Il sistema relativo alle misure di prevenzione non “nasce” insieme al codice penale, ma viene introdotto dal legislatore con la legge n. 1423 del 1956 intitolata, appunto, “Misure di prevenzione nei confronti delle persone pericolose per la sicurezza e la pubblica moralità”.

1. Cenni generali

Come accennato nella parte introduttiva, questo genere di misure è stato introdotto soltanto dal 1956. 
Queste misure di prevenzione hanno subito una importante prima revisione normativa con la legge n. 327/1988(1) per poi confluire ed essere ad oggi interamente disciplinata dal Codice antimafia
L’obiettivo essenziale di questa normativa è quello di prevenire la commissione di reati da parte di soggetti ritenuti socialmente pericolosi.

2. Quali sono i soggetti a cui possono applicarsi le misure di prevenzione

La normativa vigente prevede che le misure di prevenzione dovranno applicarsi a:
– coloro che debbano ritenersi, sulla base di elementi di fatto, abitualmente dediti a traffici delittuosi;
– coloro che per la condotta e il tenore di vita debbano ritenersi, sulla base di elementi di fatto, che vivono abitualmente, anche in parte, con i proventi di attività delittuose;
– coloro che per il loro comportamento debbano ritenersi, sulla base di elementi di fatto, che sono dediti alla commissione di reati che offendono o mettono in pericolo l’integrità fisica o morale dei minorenni, la sanità, la sicurezza o la tranquillità pubblica.
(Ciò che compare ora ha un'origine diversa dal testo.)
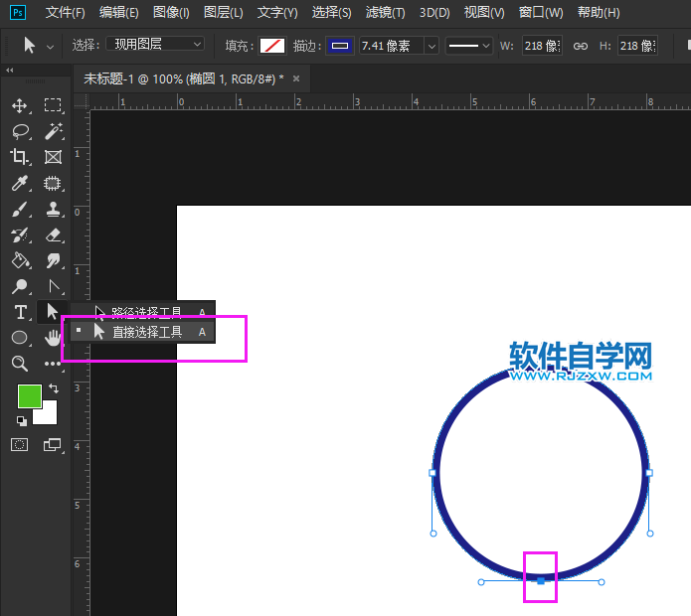
Task: Select the Eraser tool
Action: 53,235
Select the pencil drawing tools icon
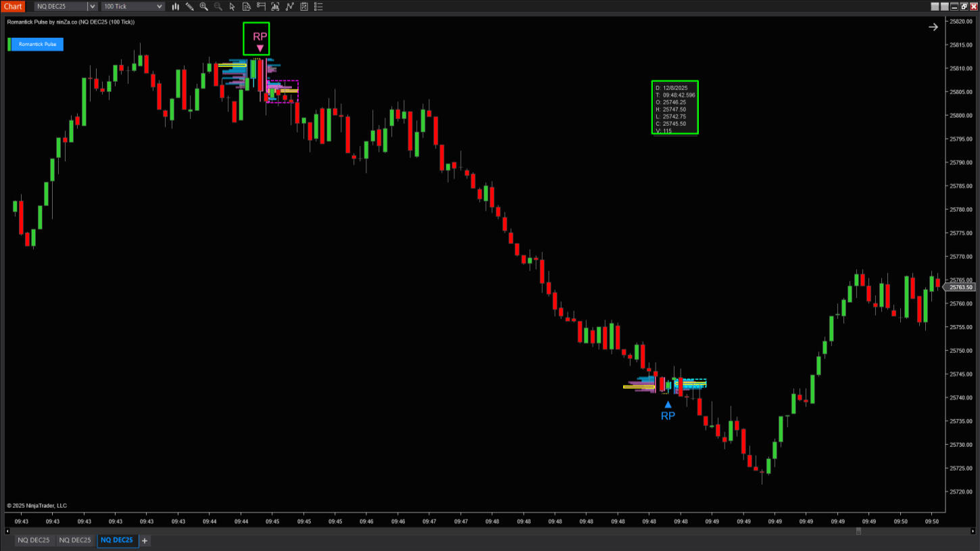This screenshot has height=551, width=980. 189,7
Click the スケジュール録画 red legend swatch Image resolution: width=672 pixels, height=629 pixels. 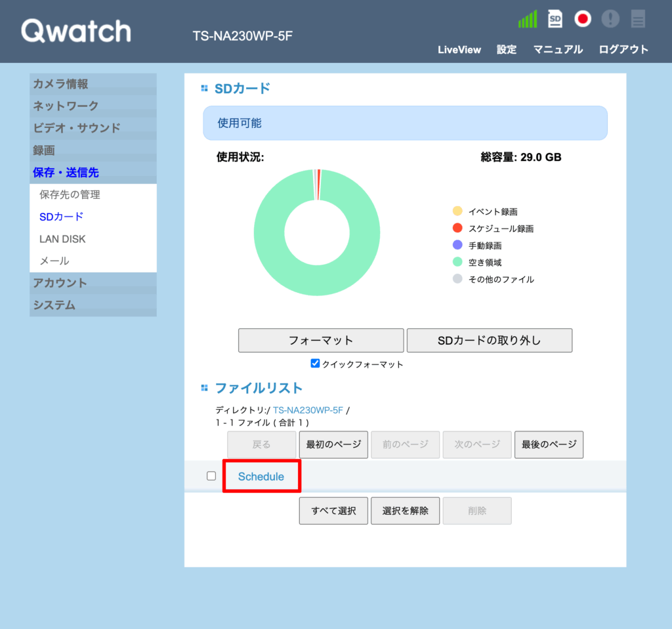pyautogui.click(x=457, y=228)
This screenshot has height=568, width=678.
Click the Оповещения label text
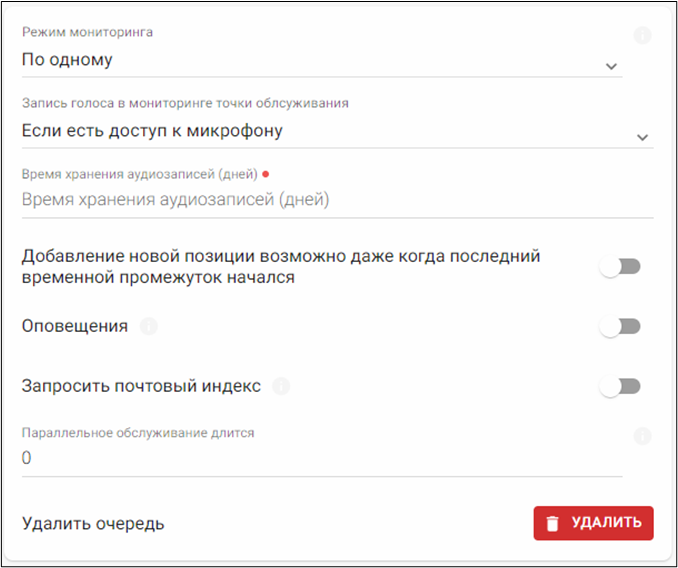coord(75,326)
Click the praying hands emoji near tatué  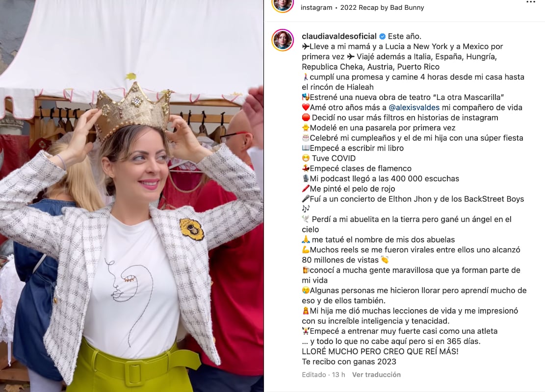[x=306, y=240]
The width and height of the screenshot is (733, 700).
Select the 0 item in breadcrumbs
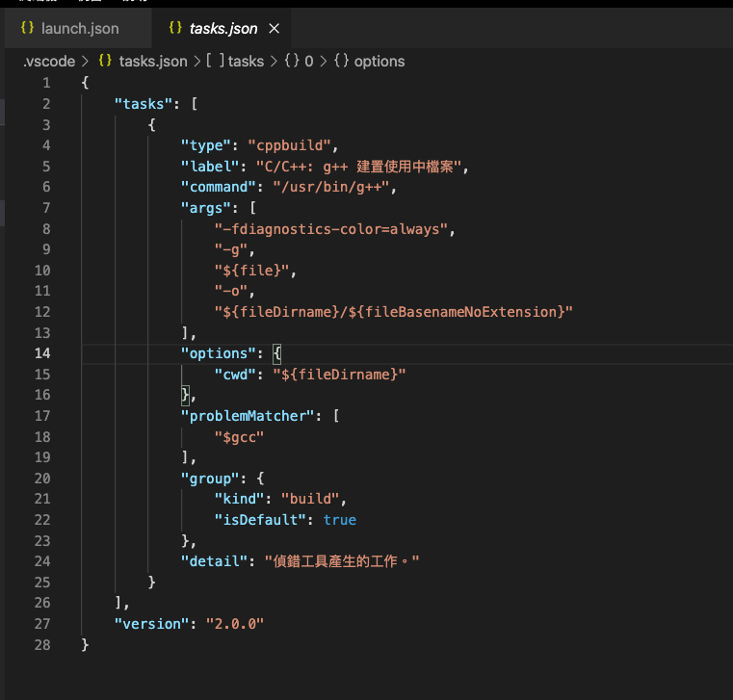309,61
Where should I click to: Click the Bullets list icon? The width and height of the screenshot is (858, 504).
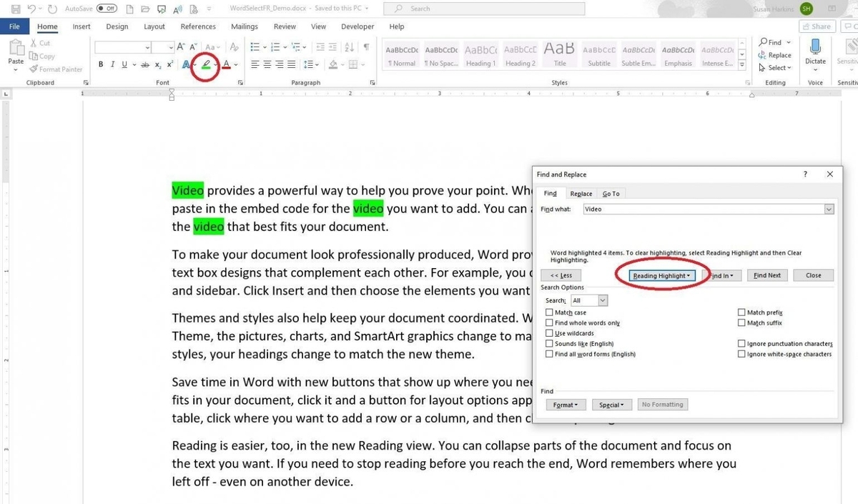tap(255, 47)
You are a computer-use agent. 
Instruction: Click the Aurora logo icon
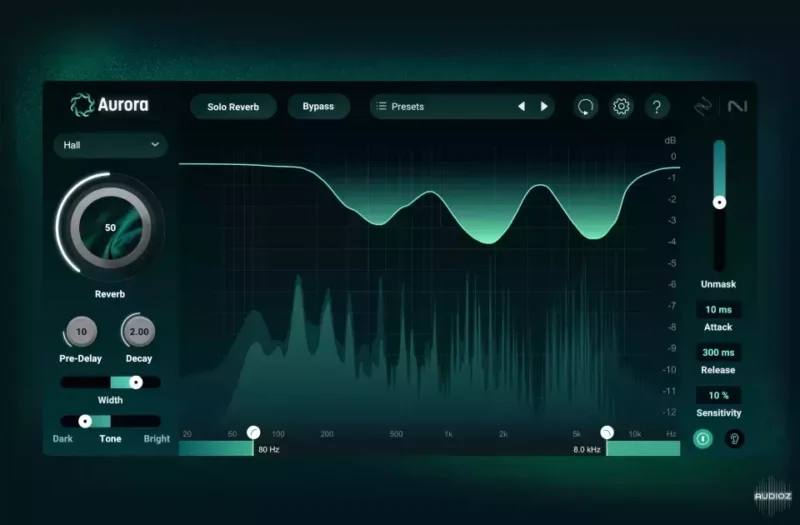click(x=82, y=105)
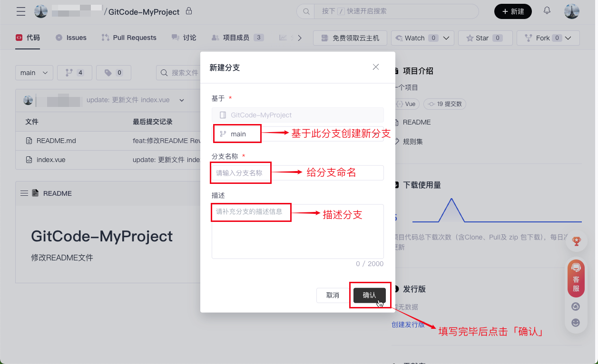Click the 确认 button to create branch
The width and height of the screenshot is (598, 364).
[370, 295]
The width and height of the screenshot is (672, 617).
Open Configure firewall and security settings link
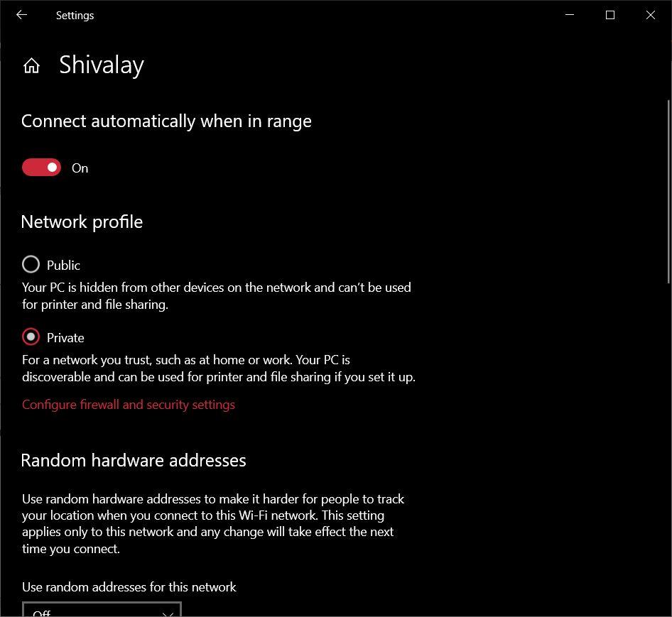click(129, 405)
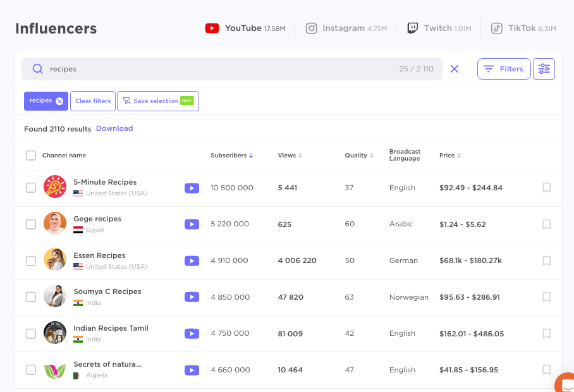The image size is (574, 392).
Task: Open the YouTube icon for Gege recipes
Action: [192, 224]
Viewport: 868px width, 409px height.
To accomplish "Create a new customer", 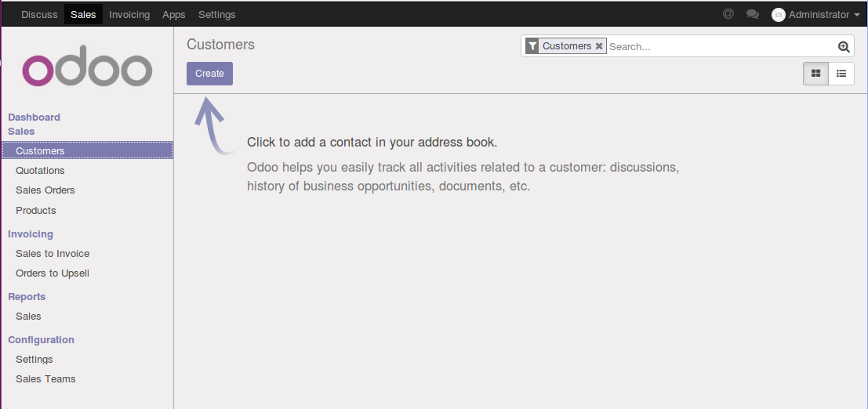I will coord(210,74).
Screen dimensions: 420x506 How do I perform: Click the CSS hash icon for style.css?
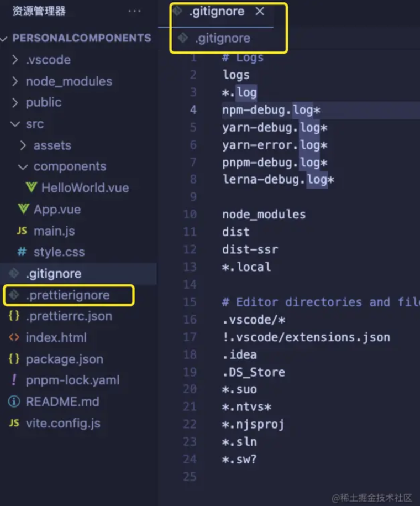22,252
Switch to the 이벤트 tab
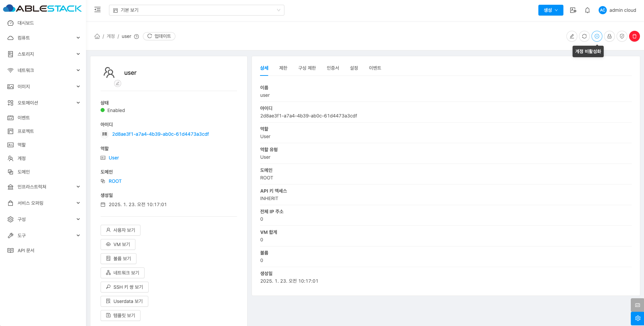 tap(375, 68)
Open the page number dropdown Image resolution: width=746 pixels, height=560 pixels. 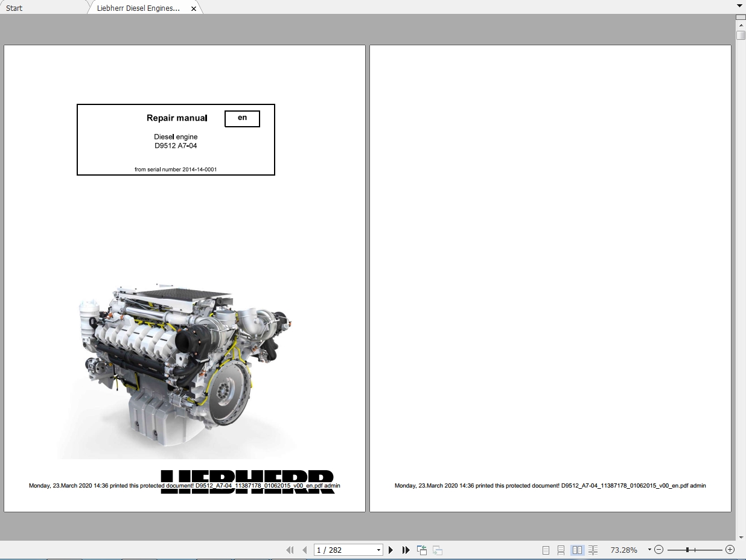(379, 550)
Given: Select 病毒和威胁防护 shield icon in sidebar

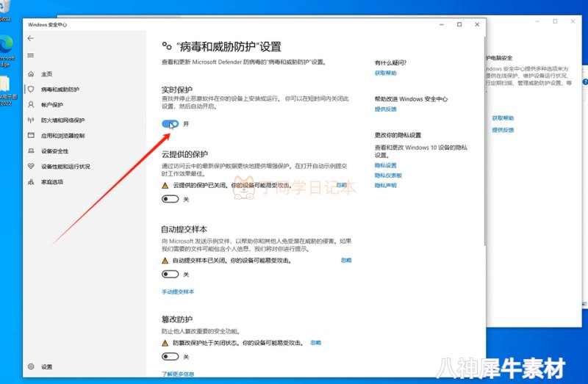Looking at the screenshot, I should coord(31,90).
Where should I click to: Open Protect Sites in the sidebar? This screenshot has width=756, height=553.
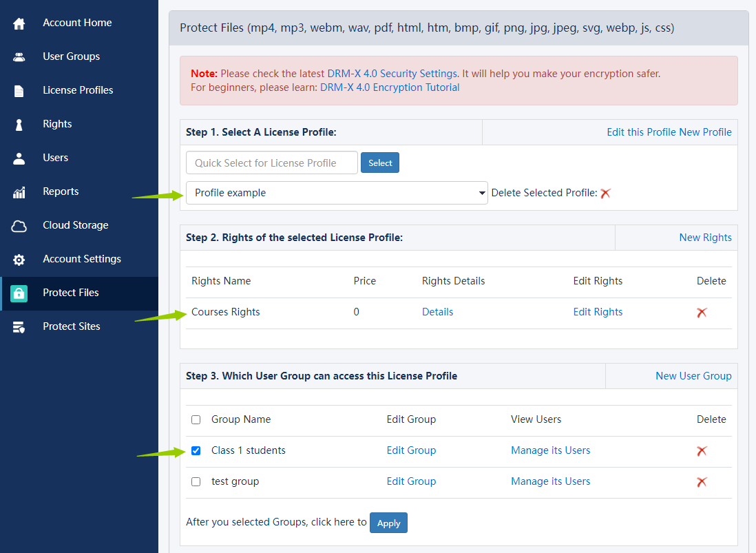71,326
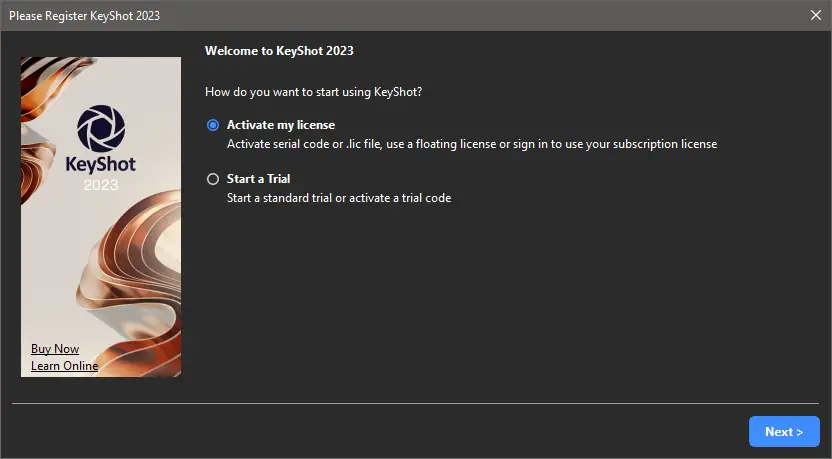Screen dimensions: 832x459
Task: Click the horizontal separator line above Next
Action: pos(415,404)
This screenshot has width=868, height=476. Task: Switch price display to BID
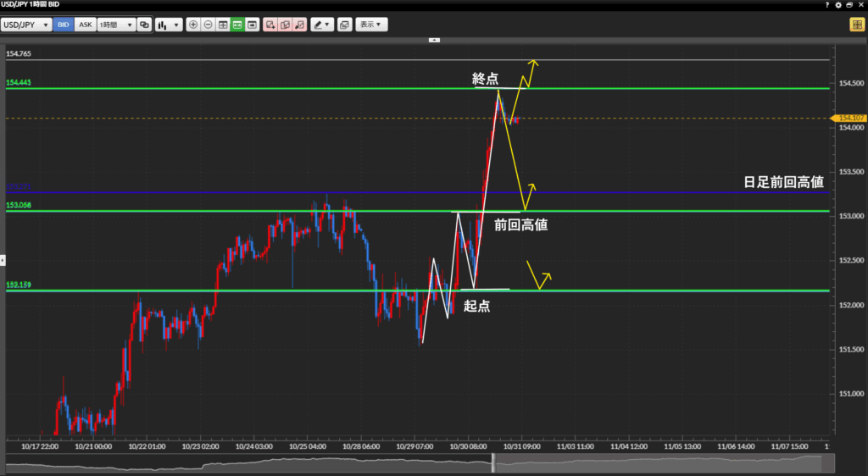[63, 25]
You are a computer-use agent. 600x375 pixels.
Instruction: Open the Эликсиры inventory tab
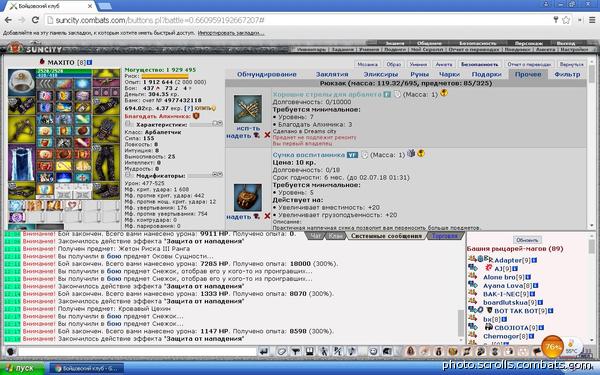381,74
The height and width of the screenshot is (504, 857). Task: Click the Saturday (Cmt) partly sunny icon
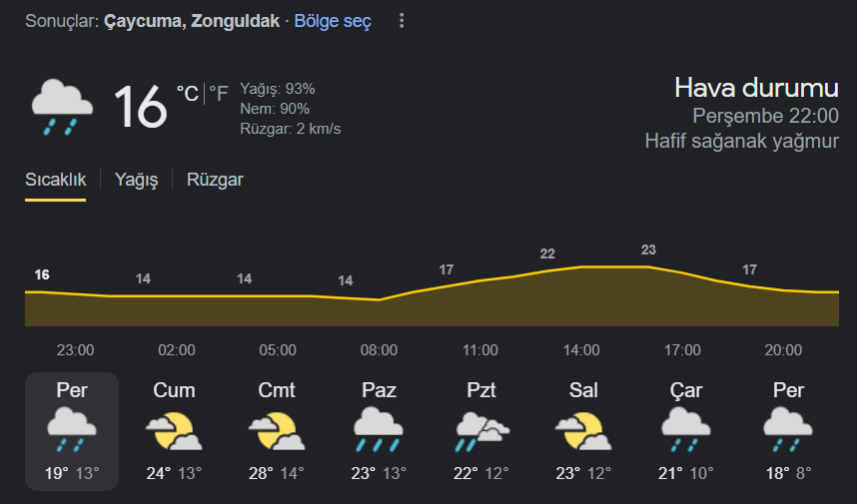point(277,431)
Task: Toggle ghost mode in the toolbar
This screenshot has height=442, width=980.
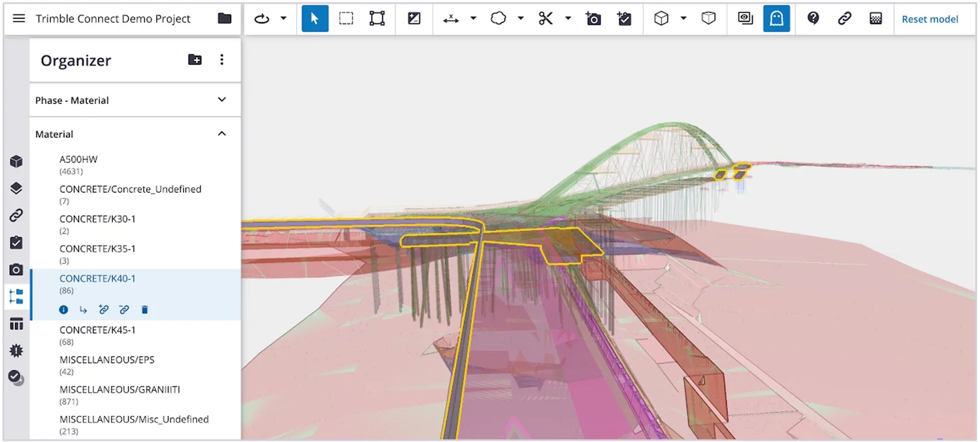Action: click(776, 18)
3. Preavviso ai soggetti individuati 

L’art. 3 del codice antimafia prevede che i soggetti individuati come possibili destinatari delle misure di prevenzione debbano ricevere avviso orale dal questore competente a tenere una condotta conforme alla legge (con relativa redazione di verbale). Se dopo che sia trascorso un termine non inferiore a due mesi e non superiore a tre anni, dalla data dell’avviso, il soggetto non ha modificato la sua condotta e continua ad essere socialmente pericoloso, il questore avrà facoltà di presentare istanza al Tribunale finalizzata all’applicazione, nei confronti del soggetto, della sorveglianza speciale della pubblica sicurezza.

4. Sorveglianza speciale della pubblica sicurezza

Come indicato nel paragrafo precedente, tale genere di sorveglianza viene disposta dal Tribunale, che altresì indica a quali prescrizioni il soggetto ritenuto pericoloso dovrà attenersi.
La durata della sorveglianza non potrà essere inferiore ad un anno o superiore a cinque anni.
Nell’ipotesi in cui il soggetto destinatario delle misure di prevenzione non ottemperi agli obblighi a lui imposti dal decreto emesso dal Tribunale, potrà essere assoggettato ad arresto o reclusione (a seconda della condotta posta in essere nel periodo di inottemperanza).

5. Misure di prevenzione contro la criminalità organizzata

Assume importante e fondamentale rilievo la prevenzione prevista dallo Stato nei confronti della criminalità organizzata. 
Dopo un lungo excursus di revisioni normative, anche qui si è giunti ad indicare misure di prevenzione relative al fenomeno mafioso. 
Qualora, infatti, possa ritenersi ragionevolmente che un soggetto sia parte di una associazione mafiosa, questi potrà essere assoggettato al regime di sorveglianza speciale. Per limitare la sua capacità di azione che favorisce questa forma di associazionismo illecito, potrà essere limitata la sua libertà personale con un divieto o un obbligo di soggiorno. 
Altro importante strumento di carattere preventivo è quello di sottoporre a sequestro o confisca i beni in possesso di un soggetto che non ne possa giustificare una legittima provenienza. 
In tal modo, viene posto un limite a quella che può essere la capacità di un determinato soggetto di investire o servirsi di determinati mezzi per alimentare la propria attività criminale.